Effect of films thickness and hydrogen annealing on passivation performance of plasma ALD based Hafnium oxide films

We investigate the silicon surface passivation property of Plasma Atomic Layer Deposited (PALD) hafnium oxide thin films and study its dependence on silicon (Si) doping type, film thickness, and post-deposition annealing conditions. Our results demonstrate that as-deposited HfOx films exhibit poor passivation quality that can be improved by performing post-deposition annealing at 450 degrees C in hydrogen ambient. We demonstrate that the films can effectively passivate p-Si surfaces as compared to n-Si, where the surface passivation quality of the films improves with increasing film thickness for both silicon doping types.
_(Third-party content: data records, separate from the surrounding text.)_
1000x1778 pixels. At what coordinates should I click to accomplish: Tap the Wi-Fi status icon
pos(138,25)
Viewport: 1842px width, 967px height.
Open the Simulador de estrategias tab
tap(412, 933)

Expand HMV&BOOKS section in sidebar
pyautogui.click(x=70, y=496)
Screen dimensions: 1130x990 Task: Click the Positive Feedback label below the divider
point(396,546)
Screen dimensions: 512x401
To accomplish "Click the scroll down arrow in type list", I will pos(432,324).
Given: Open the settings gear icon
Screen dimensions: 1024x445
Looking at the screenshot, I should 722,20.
The best performance with a minority carrier lifetime of 1.7 ms, corresponding surface recombination velocity (SRV) similar to 10 cm s-1, is achieved for HfOx films thickness similar to 23 nm deposited on the p-Si substrate. The Capacitance-Voltage (C-V) measurements give an insight into the passivation mechanism of the studied films. Field effect passivation is found to be an important passivation mechanism in PALD-deposited HfOx films, as revealed by C-V measurements. The films are also characterized using Fourier transform infrared spectroscopy (FTIR) and x-ray photoelectron spectroscopy (XPS), which reveals the chemical passivation provided by hydrogen ambient annealing. Overall, the impact of hafnium oxide film thickness and hydrogen ambient annealing conditions on silicon surface passivation is investigated. Our findings will help in utilizing plasma ALD process based HfOx films for silicon solar cell device application.